Conversion to Dictionary format
The dictionary format requires one word per line. The table sterm_text potentially contains multiple words per terminology entry. This means the lines in the text file containing multiple lines need to be split into multiple lines each containing one word.
To achieve this outcome, I
- use sed to replace spaces with a new line
- use sed to remove any lines containing whitespace only
- use tr to translate upper to lowercase
- use sort to sort the file
- use uniq to remove non-unique entries
Chained together, this looks like:
sed 's/ /\n/g' my_text_file | sed '/^[[:space:]]*$/d' | tr '[:upper:]' '[:lower:]' | sort | uniq > sap_dictionary
In my environment, the download from SAP uses an (SAP) codepage that results in a UTF-8 encoded file. It is important then in Eclipse to specify the appropriate encoding. Select UTF-8.

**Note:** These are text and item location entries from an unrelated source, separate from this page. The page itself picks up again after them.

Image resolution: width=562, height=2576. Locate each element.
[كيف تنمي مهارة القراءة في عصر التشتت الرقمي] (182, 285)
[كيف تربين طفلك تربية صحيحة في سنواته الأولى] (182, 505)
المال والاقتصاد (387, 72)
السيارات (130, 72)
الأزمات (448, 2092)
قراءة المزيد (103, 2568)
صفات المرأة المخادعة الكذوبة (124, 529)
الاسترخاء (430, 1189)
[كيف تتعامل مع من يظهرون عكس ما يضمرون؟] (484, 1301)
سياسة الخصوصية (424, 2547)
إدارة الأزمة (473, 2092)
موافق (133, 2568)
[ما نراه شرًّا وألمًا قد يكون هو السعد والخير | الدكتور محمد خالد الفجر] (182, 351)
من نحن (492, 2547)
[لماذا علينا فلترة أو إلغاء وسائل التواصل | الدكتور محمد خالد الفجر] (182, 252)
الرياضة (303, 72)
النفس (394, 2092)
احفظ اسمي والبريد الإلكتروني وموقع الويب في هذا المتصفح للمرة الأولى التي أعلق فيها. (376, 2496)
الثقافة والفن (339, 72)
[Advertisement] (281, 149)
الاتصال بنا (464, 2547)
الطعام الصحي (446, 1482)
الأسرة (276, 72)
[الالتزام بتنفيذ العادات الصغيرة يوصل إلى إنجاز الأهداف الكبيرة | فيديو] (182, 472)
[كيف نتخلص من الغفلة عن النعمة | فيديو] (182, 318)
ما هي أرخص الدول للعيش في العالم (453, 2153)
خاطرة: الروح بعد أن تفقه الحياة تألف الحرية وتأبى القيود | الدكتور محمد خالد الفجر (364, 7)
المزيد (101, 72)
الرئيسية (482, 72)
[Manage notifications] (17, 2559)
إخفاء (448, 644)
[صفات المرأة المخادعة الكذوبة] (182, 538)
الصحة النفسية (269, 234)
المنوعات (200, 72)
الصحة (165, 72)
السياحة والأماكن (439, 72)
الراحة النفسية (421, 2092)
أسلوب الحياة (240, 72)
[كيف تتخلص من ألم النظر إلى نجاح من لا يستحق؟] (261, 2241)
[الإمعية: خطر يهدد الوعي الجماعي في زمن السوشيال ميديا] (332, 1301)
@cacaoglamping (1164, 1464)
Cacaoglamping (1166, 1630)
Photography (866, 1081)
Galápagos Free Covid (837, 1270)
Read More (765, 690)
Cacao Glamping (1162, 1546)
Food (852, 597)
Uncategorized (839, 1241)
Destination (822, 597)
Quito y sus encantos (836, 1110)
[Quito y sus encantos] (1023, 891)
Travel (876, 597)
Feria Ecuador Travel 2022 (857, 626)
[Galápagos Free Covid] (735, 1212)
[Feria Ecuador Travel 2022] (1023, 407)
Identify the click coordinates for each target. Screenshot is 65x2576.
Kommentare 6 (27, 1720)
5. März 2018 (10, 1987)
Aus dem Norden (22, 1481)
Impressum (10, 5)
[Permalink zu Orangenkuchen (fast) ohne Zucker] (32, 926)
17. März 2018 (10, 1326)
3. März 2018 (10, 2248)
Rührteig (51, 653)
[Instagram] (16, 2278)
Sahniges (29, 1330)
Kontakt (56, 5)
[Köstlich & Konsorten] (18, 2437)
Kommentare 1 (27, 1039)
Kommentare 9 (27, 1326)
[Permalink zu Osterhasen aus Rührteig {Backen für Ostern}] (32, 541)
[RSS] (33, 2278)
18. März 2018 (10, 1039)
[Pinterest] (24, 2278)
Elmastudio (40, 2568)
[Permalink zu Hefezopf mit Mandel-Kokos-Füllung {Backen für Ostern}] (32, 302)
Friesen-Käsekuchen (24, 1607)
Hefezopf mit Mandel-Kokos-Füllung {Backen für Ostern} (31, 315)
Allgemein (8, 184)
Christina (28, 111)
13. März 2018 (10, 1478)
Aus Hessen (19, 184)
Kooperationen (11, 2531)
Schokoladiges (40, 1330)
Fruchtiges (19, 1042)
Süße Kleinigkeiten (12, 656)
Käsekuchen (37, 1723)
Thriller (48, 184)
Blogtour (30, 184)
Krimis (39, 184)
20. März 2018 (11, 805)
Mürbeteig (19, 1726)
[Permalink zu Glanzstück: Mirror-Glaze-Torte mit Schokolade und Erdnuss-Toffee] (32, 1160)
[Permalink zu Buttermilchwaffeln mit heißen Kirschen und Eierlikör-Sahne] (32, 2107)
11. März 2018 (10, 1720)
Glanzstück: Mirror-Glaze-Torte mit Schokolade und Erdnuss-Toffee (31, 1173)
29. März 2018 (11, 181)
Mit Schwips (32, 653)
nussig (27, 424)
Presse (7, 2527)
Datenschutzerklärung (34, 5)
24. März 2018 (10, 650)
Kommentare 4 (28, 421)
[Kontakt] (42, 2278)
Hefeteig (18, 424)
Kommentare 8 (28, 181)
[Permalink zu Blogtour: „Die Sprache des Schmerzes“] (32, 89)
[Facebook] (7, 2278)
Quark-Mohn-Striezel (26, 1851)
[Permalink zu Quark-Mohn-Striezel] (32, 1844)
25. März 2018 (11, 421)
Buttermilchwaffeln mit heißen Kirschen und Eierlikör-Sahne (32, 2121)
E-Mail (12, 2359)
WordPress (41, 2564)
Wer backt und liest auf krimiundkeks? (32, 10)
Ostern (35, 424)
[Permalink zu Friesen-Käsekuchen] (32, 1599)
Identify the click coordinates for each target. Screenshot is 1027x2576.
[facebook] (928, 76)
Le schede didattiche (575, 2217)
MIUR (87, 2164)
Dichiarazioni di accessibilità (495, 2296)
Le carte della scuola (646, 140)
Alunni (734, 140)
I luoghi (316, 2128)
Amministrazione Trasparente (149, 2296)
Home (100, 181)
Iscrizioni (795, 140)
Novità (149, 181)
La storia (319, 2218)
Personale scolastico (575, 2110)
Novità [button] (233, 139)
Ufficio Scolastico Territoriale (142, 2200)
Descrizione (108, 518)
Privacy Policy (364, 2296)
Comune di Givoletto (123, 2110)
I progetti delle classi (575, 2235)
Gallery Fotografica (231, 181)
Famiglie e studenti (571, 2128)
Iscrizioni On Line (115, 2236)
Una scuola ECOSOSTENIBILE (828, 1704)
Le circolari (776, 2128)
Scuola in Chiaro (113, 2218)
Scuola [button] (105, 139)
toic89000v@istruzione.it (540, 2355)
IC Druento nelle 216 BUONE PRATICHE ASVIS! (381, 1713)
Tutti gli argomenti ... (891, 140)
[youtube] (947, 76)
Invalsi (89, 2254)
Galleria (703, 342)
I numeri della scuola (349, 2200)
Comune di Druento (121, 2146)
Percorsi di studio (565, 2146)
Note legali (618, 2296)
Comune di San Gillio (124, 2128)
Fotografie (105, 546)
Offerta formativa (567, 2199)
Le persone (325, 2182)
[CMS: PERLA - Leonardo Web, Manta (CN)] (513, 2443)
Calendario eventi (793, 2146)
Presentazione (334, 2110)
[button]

I hope someone may find this useful.
Ha! Depending on the day, you might hate my code. Sometimes I just throw the comments into my code. Those days are the days I really would rather focus on the code than the comments.
I'll add - we have functional/technical specs. Those are spell checked. Personally the comments in the code help me a lot more as long as it explains why I did something I did. So the important thing is to get it commented in the code. I'd rather have some things not spelled correctly than no comment at all.
The functional/technical specs are at a higher level and include all the different objects used to finish the requirement. I those it is critical to get the spelling right.
Andrew, we must be the soulmates! I absolutely hate spelling errors in the comments and yes, it always makes me wonder if the code is just as sloppy. (Unsurprisingly, it usually is.)
Since I'm not a native English speaker, I rely heavily on the tools like spell checker and it's something I always wish was built into every IDE. Of course, in SAP world we have developers from many different cultures and human languages, so no one expects some high style in the comments but not doing basic spell check is inexcusable. (And I guess it's another reason to use Eclipse since there isn't any spell check in SE80.)
To me, paying attention to comment language goes together with attention to details in general. And I believe that people who strive for excellence even in detail generally do well not just in development but in life in general.